What you need to do ->
- a) Copy the stretch of the Marcuse text from "Like in Marx, Marcuse’s" through "in alienated labour.".
- b) Continue the passage on Herbert Marcuse's critique of consumer society from the point where it stops.

Text segment ->

Herbert Marcuse’s theoretical development was rooted in his analysis of the relationship between civilisation and domination. His critique of the rule of the consumer society reflects a synthesis of such earlier theorists as Freud and Marx, and adds to a wealth of critical social theory by the Frankfurt school.

Marcuse argues that a process of alienation consists in consumer society that results in one’s being alienated from nature and eros. He contends that capitalist and state communist societies dominate individuals and the whole citizenry through a one-dimensional productive apparatus, dominated from within by instrumental rationalities that suppress values that can’t be validated by the status quo, thus integrating individuals into regulated modes of thought and behaviour. Marcuse worried that the hegemony of instrumental rationalities in all spheres of life denied oxygen to the alternative, critical rationalities necessary to stimulate visionary social change. All these elements coalesced to create an original and vibrant politics of liberation that ran deep through the culture of the sixties.

Capitalism and alienation

Like in Marx, Marcuse’s philosophy of liberation argues that the central problem of modernity is that class society and capitalism alienates the essence of our humanity. As a critic of industrialisation, Marcuse was attentive to the fact that the consolidation of industrial society had created a mass of unhappy humans robbed of their full creative potential, whilst concurrently turning us into systematic abusers of nature. It is a development of Marx’s argument that under the capitalist economic system the interests and wellbeing of the individual and wider society are lost in alienated labour.

Given data ->
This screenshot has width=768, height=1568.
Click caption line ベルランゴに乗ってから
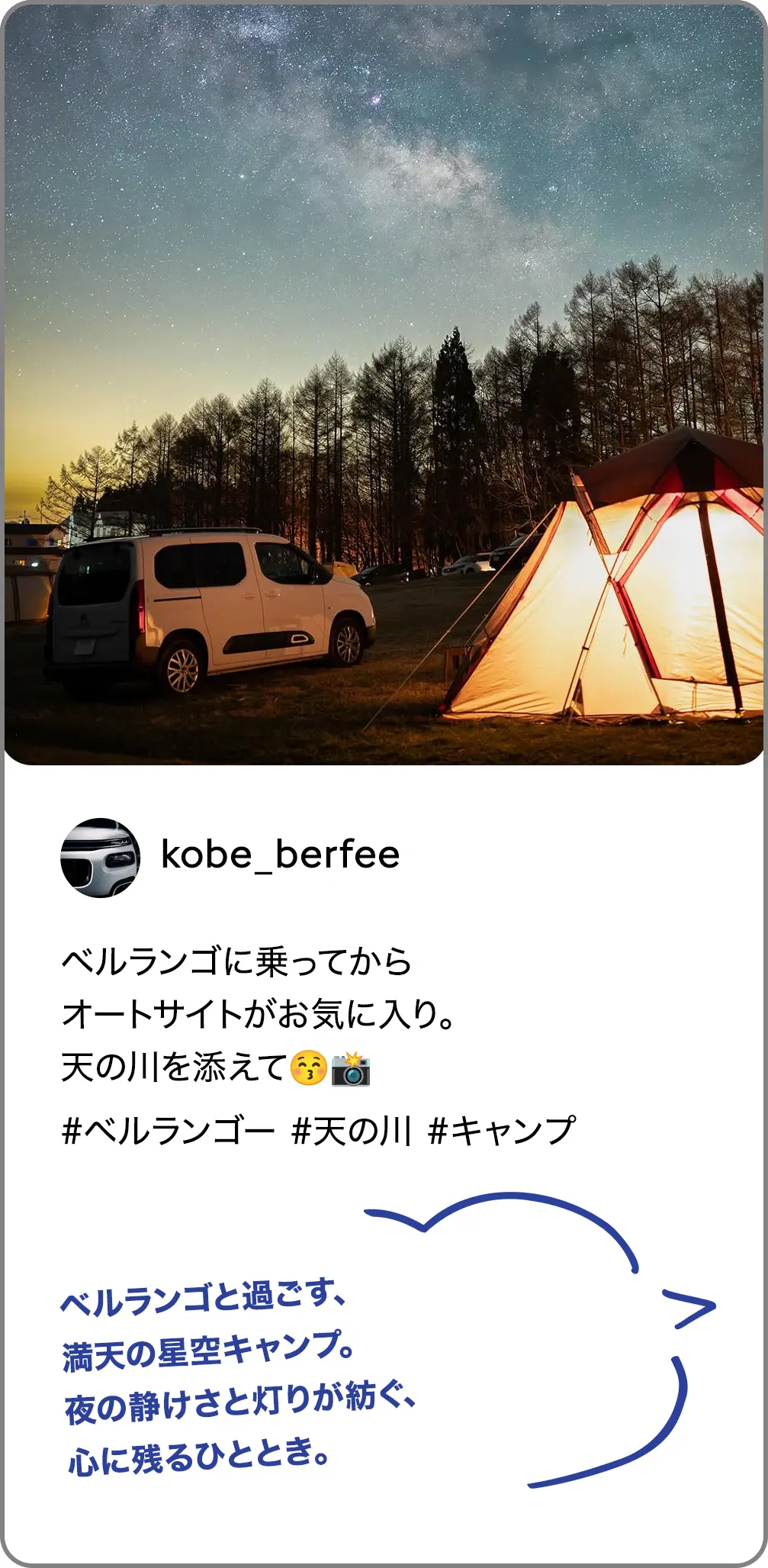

Answers ->
- a)
Like in Marx, Marcuse’s philosophy of liberation argues that the central problem of modernity is that class society and capitalism alienates the essence of our humanity. As a critic of industrialisation, Marcuse was attentive to the fact that the consolidation of industrial society had created a mass of unhappy humans robbed of their full creative potential, whilst concurrently turning us into systematic abusers of nature. It is a development of Marx’s argument that under the capitalist economic system the interests and wellbeing of the individual and wider society are lost in alienated labour.

- b)
According to Marx, wage labour demands subjection to specialised, menial tasks which may not be socially useful, which may even be socially harmful, and which tend to lack the meaningful, creative and self-expressive aspects of fulfilling labour. He argued alongside Engels that workers are alienated from their product because their product is appropriated in the agenda to extract profit from it, and that they are alienated from their own productive activity insofar as they have no control over it and it doesn’t express their goals. On this view there is an antagonism between human instinct and the demands of capitalist society. The economic system permanently subjugates the instincts, the instincts we ought to nurture in order to fully live.

Marx calls this process the alienation of “species being,” the frustration of our intrinsically human capacity to engage in conscious and creative work. It is precisely because capitalism frustrates the need for satisfying, gratifying work that it is an alienating system. Moreover, capitalism creates alienation because it is an economic model in which the masses do not own the means of production, and thus have to survive by working within the capitalist system, selling their labour power at a rate that extorts them. In addition, under capitalism we find our lives dominated by faceless powers. In The German Ideology, Marx and Engels describe alienation as “the positing of social activity, the consolidation of our product as a real power over us, growing out of our control.” Marcuse could see from the perspective of the twentieth century that Marx had been right, and if anything alienation had become more entrenched and extreme with time, with workers losing even more control over the direction of their lives and society.

In 1964, reflecting on the alienation of man in the planned waste and irrational affluence of the consumer society, Marcuse asked how man can end “his servitude on an exploitative apparatus, which in satisfying his needs, perpetuates his servitude.” Developing Marx’s line of thought on the alienation of the individual in commodity fetishism – the erotic identification of consumers with the objects they purchase – Marcuse added that their interests are lost in the alienated labour needed to create the products and services which constitute false, manufactured needs. At the basis of the consumer society is a means of production which superficially satisfies people by meeting their basic needs whilst avalanching them simultaneously with false, socially created needs.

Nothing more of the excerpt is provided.